Is it safe to use metronidazole during pregnancy?
Metronidazole is the most commonly used for the treatment of rosacea, trichomoniasis and bacterial vaginosis. American food and drug administration (FDA) classifies it during pregnancy category B, which usually means that animal studies have not shown any bad effects on fruits. However, this drug has shown evidence that it increases the risk of cancer when used in pregnant rats, and therefore pregnant women are often advised to avoid metronidazole in pregnancy. Conflict evidence means that doctors can only prescribe metronidazole during pregnancy if they believe it is the only medicine that can get rid of certain bacterial infections, but tend to wait at least for the first trimester. However, they found that this medicine could cause abortion when injected directly into the abdomen of pregnant animals. It adds that this drug can act as carcinogen, because rats and mice administered by metronidazole during pregnancy have more often developed cancer than those that did not accept the drug.While humans and animals often respond differently to medicines, no studies have been completed to show whether this medicine increases the risk of cancer in humans and should therefore be used with caution.
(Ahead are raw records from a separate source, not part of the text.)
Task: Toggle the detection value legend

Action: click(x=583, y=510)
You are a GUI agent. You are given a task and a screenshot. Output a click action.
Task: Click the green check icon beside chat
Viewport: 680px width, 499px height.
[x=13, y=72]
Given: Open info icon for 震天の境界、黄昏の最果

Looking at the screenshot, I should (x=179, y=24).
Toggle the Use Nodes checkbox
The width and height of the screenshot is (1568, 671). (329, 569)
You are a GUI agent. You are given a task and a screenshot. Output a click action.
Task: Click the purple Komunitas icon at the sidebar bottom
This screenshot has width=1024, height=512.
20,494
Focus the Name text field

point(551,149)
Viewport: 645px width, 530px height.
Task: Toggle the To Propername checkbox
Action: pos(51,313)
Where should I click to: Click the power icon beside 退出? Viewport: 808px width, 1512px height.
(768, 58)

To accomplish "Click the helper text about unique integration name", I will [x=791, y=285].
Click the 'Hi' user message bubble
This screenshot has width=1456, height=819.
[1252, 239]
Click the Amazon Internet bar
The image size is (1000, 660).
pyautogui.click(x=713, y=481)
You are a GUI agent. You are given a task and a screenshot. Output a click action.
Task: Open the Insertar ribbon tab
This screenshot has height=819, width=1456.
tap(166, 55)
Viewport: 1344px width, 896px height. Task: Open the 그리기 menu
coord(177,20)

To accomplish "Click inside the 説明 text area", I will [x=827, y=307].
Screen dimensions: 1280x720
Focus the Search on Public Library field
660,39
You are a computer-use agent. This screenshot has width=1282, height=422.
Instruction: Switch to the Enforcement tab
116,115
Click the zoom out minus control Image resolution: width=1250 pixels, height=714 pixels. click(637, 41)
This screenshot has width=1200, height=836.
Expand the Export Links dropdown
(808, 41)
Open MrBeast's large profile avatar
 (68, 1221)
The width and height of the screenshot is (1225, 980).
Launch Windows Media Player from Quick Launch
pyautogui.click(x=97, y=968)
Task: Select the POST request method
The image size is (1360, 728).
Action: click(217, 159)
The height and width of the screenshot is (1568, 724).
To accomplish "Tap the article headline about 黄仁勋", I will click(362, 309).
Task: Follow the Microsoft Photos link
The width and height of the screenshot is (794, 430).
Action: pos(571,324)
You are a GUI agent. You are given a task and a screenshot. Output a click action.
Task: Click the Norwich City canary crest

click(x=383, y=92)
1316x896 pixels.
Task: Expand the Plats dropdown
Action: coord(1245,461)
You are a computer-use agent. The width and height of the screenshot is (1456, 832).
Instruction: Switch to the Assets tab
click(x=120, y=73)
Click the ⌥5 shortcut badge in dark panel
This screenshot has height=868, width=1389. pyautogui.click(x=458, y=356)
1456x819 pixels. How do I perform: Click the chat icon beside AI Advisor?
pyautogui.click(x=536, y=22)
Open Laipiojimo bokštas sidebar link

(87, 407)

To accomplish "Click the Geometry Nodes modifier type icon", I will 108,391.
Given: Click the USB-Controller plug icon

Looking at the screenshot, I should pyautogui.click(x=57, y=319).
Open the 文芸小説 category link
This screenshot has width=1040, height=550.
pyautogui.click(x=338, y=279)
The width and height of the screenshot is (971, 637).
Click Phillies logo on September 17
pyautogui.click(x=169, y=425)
Although metronidazole during pregnancy may be prescribed by doctors who believe it is the only treatment of the problem, usually should not be taken in the first trimester. When used later during pregnancy, it is often divided into small doses, as the use of one large dose can be harmful. Breastfeeding mothers are also discouraged from taking the drug because some of them end up in breast milk and the effects on the child are not known as in 2011.
Generally, doctors conventional prescribes metronidazole only during pregnancy if the benefits outweigh risks. For example, bacterial vaginosis can lead to premature birth and low birth weight if not treated so doctors can prescribe metronidazole to get rid ofIli infections and related risks. Trichomoniasis can also cause low birth weight, premature birth and premature membrane rupture, but evidence shows that treatment during pregnancy does not necessarily reduce these risks and may even increase them. For this reason, it can only be treated when the symptoms are extreme. Similarly, the use of metronidazole in pregnancy to treat Rosacea may not be appropriate, unless the case is serious, because this condition rarely causes long -term damage to the mother or fetus, which means that treatment can often wait for the child to be born.